A report from the Institute for Critical Infrastructure Technology (ICIT) notes that poor endpoint security is one of the key factors in the growth of ransomware attacks. As this new criminal phenomenon gains steam, the headlines and articles will work their way from IT magazines to mainstream media in the way that the WannaCry attack hit the headlines back in the summer, leaving organisations open to very high profile media scrutiny. Therefore it is critical to develop security practices to protect both your network and your business reputation from these malicious attacks. Here are three myths that you should reject as you plan your defence:
“I have nothing worth stealing“ - This may, in fact, be a true statement for many individuals and small businesses. However, the objective of most ransomware attacks is not to steal your data. The objective is to collect a ransom (fee) in return for decrypting your data and returning your computer or network back to normal operation. Therefore, it does not matter if your data has no value to anyone on an open market. If it has value to you, it can be a target. Something as simple as your iPhoto files of family events can be a valuable target if its loss means more to you than the cost of paying the ransom demand. A very important protection from this type of attack is to back up your important files on a regular basis. Also, be sure to back up to a drive that is not connected to your computer or network otherwise it is still at risk.
“Perimeter security is not critical“ - The ICIT report mentioned above also states that, “Of the lines of network defence available to an organisation, endpoint security is uniquely capable of stemming the growing ransomware menace.” It is also important to note, however, that endpoint security is one of many potential protections that should be employed. The Next Generation Firewalls with integrated Intrusion Prevention and Data Loss Prevention appliances are a few examples of current perimeter protection devices to be deployed. The TAPs that are used to connect these devices look like a wire to the network and provide fail-safe protection, keeping the network alive in the event of power loss to the appliances. While it is best to use a multi-stage security approach including anti-malware software, the endpoints are the foundation.
“It might be cheaper just to pay up’ - Some reports on this subject show that only a very small percentage of ransomware victims actually pay up. Despite this, it is estimated that businesses have lost up to $1 billion a year to ransom payments so it is a growing and lucrative business. However, sometimes money is not the ultimate target of an attack.

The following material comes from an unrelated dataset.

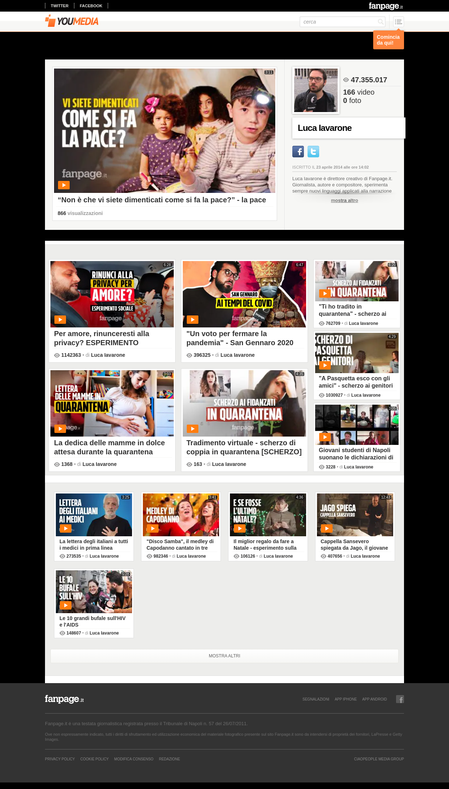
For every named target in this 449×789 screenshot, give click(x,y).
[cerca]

While the victim is chasing the ransomware, the attacker is actually perpetrating another attack elsewhere in the network, stealing important confidential information.
The Ransomware Economy report by Carbon Black reveals that from 2016 to 2017 the ransomware market grew by 2,502% from $249,287.05 to $6,237,248.90. The marketplace for ransomware on the dark web has exploded thanks to software for hacking being made available “off the shelf” to potential new cyber criminals to use as soon as they are ready. As ransomware templates spread into criminal enterprises, these attacks will become more common. It is not just traditional computer networks that are affected either as ransomware has begun to affect IoT devices such as thermostats, vehicle control networks, industrial control equipment and medical devices. These are arguably more distressing to deal with as you cannot back up data like you would with your computer, giving you little choice other than to pay-up.
For now, the best defence is to layer up the security starting with a foundation of strong perimeter protection and adding malware protection software, email security, and sound access policies for users. Train users so everyone who touches your network will be aware, vigilant and sceptical of unknown messages.